(Data listing)
^^^^^^^^
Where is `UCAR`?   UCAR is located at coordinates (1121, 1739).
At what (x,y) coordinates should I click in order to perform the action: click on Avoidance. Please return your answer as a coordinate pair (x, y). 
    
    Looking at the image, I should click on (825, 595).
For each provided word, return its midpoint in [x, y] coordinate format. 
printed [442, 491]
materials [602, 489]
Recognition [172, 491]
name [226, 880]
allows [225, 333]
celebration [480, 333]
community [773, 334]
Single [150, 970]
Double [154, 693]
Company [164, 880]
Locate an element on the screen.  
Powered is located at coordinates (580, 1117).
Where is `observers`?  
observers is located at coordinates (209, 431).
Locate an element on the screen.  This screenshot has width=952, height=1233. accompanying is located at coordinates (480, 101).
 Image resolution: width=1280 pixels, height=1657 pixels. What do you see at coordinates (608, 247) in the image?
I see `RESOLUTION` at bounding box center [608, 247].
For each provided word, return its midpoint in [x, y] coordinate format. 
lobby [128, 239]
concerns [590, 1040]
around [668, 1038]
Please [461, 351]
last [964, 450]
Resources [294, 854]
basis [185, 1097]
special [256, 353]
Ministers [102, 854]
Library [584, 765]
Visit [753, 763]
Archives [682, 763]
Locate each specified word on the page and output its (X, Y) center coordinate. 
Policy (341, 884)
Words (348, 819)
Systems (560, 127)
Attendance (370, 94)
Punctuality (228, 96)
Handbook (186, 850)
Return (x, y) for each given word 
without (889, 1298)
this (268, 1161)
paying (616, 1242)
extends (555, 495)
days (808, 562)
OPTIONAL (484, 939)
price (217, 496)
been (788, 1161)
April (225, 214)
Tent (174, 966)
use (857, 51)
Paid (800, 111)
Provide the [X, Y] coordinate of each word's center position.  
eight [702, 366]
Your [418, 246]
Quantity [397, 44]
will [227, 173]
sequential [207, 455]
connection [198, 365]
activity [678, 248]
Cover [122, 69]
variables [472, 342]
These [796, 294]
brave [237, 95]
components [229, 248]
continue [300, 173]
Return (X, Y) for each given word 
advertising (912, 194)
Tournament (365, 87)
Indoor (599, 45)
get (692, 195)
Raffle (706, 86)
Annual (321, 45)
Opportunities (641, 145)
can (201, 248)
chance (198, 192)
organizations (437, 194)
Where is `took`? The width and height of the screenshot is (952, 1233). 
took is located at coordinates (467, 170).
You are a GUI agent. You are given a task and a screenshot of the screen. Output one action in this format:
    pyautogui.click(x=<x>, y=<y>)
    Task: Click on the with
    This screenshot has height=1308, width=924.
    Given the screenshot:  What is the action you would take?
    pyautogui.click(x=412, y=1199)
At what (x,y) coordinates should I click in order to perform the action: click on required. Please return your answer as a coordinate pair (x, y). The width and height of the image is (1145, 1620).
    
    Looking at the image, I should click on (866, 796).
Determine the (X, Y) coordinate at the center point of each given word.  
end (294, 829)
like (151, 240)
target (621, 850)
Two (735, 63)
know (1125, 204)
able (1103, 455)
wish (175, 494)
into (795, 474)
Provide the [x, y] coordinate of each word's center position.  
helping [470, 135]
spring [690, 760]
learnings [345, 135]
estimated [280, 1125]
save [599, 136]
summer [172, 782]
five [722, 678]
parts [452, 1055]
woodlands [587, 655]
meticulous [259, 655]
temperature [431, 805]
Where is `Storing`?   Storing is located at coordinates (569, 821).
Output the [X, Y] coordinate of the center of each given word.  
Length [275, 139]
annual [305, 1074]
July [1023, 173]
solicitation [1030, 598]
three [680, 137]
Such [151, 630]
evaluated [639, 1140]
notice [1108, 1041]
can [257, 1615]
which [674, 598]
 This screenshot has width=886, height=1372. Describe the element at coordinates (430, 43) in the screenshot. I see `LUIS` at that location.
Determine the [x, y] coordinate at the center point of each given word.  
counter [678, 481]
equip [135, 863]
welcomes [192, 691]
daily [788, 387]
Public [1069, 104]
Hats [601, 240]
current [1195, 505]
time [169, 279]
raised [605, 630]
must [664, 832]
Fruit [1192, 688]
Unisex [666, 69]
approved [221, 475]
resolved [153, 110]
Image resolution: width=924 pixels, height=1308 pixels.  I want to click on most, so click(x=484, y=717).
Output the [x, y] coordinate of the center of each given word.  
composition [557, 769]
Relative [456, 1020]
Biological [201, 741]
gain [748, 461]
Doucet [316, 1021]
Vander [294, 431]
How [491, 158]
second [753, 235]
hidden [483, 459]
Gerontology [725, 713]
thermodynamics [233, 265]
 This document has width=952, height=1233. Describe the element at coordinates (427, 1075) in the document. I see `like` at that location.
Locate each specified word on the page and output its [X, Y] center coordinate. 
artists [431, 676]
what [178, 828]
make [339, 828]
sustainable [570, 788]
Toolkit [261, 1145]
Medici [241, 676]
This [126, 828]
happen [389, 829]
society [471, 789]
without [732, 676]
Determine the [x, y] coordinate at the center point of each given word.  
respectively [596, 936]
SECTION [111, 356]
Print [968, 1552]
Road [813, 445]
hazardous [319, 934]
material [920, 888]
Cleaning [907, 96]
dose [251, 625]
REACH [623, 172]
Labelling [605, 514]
^^^^^^^^
Rename every "midpoint" in the listing to "center point", leaving everything else unchanged.

• [SOLUTION]
Where is `UCAR`?   UCAR is located at coordinates (1121, 1739).
At what (x,y) coordinates should I click in order to perform the action: click on Avoidance. Please return your answer as a coordinate pair (x, y). 
    
    Looking at the image, I should click on (825, 595).
For each provided word, return its center point in [x, y] coordinate format. 
printed [442, 491]
materials [602, 489]
Recognition [172, 491]
name [226, 880]
allows [225, 333]
celebration [480, 333]
community [773, 334]
Single [150, 970]
Double [154, 693]
Company [164, 880]
Locate an element on the screen.  
Powered is located at coordinates (580, 1117).
Where is `observers`?  
observers is located at coordinates (209, 431).
Locate an element on the screen.  This screenshot has width=952, height=1233. accompanying is located at coordinates (480, 101).
 Image resolution: width=1280 pixels, height=1657 pixels. What do you see at coordinates (608, 247) in the image?
I see `RESOLUTION` at bounding box center [608, 247].
For each provided word, return its center point in [x, y] coordinate format. 
lobby [128, 239]
concerns [590, 1040]
around [668, 1038]
Please [461, 351]
last [964, 450]
Resources [294, 854]
basis [185, 1097]
special [256, 353]
Ministers [102, 854]
Library [584, 765]
Visit [753, 763]
Archives [682, 763]
Locate each specified word on the page and output its (X, Y) center coordinate. 
Policy (341, 884)
Words (348, 819)
Systems (560, 127)
Attendance (370, 94)
Punctuality (228, 96)
Handbook (186, 850)
Return (x, y) for each given word 
without (889, 1298)
this (268, 1161)
paying (616, 1242)
extends (555, 495)
days (808, 562)
OPTIONAL (484, 939)
price (217, 496)
been (788, 1161)
April (225, 214)
Tent (174, 966)
use (857, 51)
Paid (800, 111)
Provide the [X, Y] coordinate of each word's center position.  
eight [702, 366]
Your [418, 246]
Quantity [397, 44]
will [227, 173]
sequential [207, 455]
connection [198, 365]
activity [678, 248]
Cover [122, 69]
variables [472, 342]
These [796, 294]
brave [237, 95]
components [229, 248]
continue [300, 173]
Return (X, Y) for each given word 
advertising (912, 194)
Tournament (365, 87)
Indoor (599, 45)
get (692, 195)
Raffle (706, 86)
Annual (321, 45)
Opportunities (641, 145)
can (201, 248)
chance (198, 192)
organizations (437, 194)
Where is `took`? The width and height of the screenshot is (952, 1233). 
took is located at coordinates (467, 170).
You are a GUI agent. You are given a task and a screenshot of the screen. Output one action in this format:
    pyautogui.click(x=<x>, y=<y>)
    Task: Click on the with
    This screenshot has height=1308, width=924.
    Given the screenshot:  What is the action you would take?
    pyautogui.click(x=412, y=1199)
At what (x,y) coordinates should I click in order to perform the action: click on required. Please return your answer as a coordinate pair (x, y). The width and height of the image is (1145, 1620).
    
    Looking at the image, I should click on (866, 796).
Determine the (X, Y) coordinate at the center point of each given word.  
end (294, 829)
like (151, 240)
target (621, 850)
Two (735, 63)
know (1125, 204)
able (1103, 455)
wish (175, 494)
into (795, 474)
Provide the [x, y] coordinate of each word's center position.  
helping [470, 135]
spring [690, 760]
learnings [345, 135]
estimated [280, 1125]
save [599, 136]
summer [172, 782]
five [722, 678]
parts [452, 1055]
woodlands [587, 655]
meticulous [259, 655]
temperature [431, 805]
Where is `Storing`?   Storing is located at coordinates (569, 821).
Output the [X, Y] coordinate of the center of each given word.  
Length [275, 139]
annual [305, 1074]
July [1023, 173]
solicitation [1030, 598]
three [680, 137]
Such [151, 630]
evaluated [639, 1140]
notice [1108, 1041]
can [257, 1615]
which [674, 598]
 This screenshot has width=886, height=1372. Describe the element at coordinates (430, 43) in the screenshot. I see `LUIS` at that location.
Determine the [x, y] coordinate at the center point of each given word.  
counter [678, 481]
equip [135, 863]
welcomes [192, 691]
daily [788, 387]
Public [1069, 104]
Hats [601, 240]
current [1195, 505]
time [169, 279]
raised [605, 630]
must [664, 832]
Fruit [1192, 688]
Unisex [666, 69]
approved [221, 475]
resolved [153, 110]
Image resolution: width=924 pixels, height=1308 pixels.  I want to click on most, so click(x=484, y=717).
Output the [x, y] coordinate of the center of each given word.  
composition [557, 769]
Relative [456, 1020]
Biological [201, 741]
gain [748, 461]
Doucet [316, 1021]
Vander [294, 431]
How [491, 158]
second [753, 235]
hidden [483, 459]
Gerontology [725, 713]
thermodynamics [233, 265]
 This document has width=952, height=1233. Describe the element at coordinates (427, 1075) in the document. I see `like` at that location.
Locate each specified word on the page and output its [X, Y] center coordinate. 
artists [431, 676]
what [178, 828]
make [339, 828]
sustainable [570, 788]
Toolkit [261, 1145]
Medici [241, 676]
This [126, 828]
happen [389, 829]
society [471, 789]
without [732, 676]
Determine the [x, y] coordinate at the center point of each given word.  
respectively [596, 936]
SECTION [111, 356]
Print [968, 1552]
Road [813, 445]
hazardous [319, 934]
material [920, 888]
Cleaning [907, 96]
dose [251, 625]
REACH [623, 172]
Labelling [605, 514]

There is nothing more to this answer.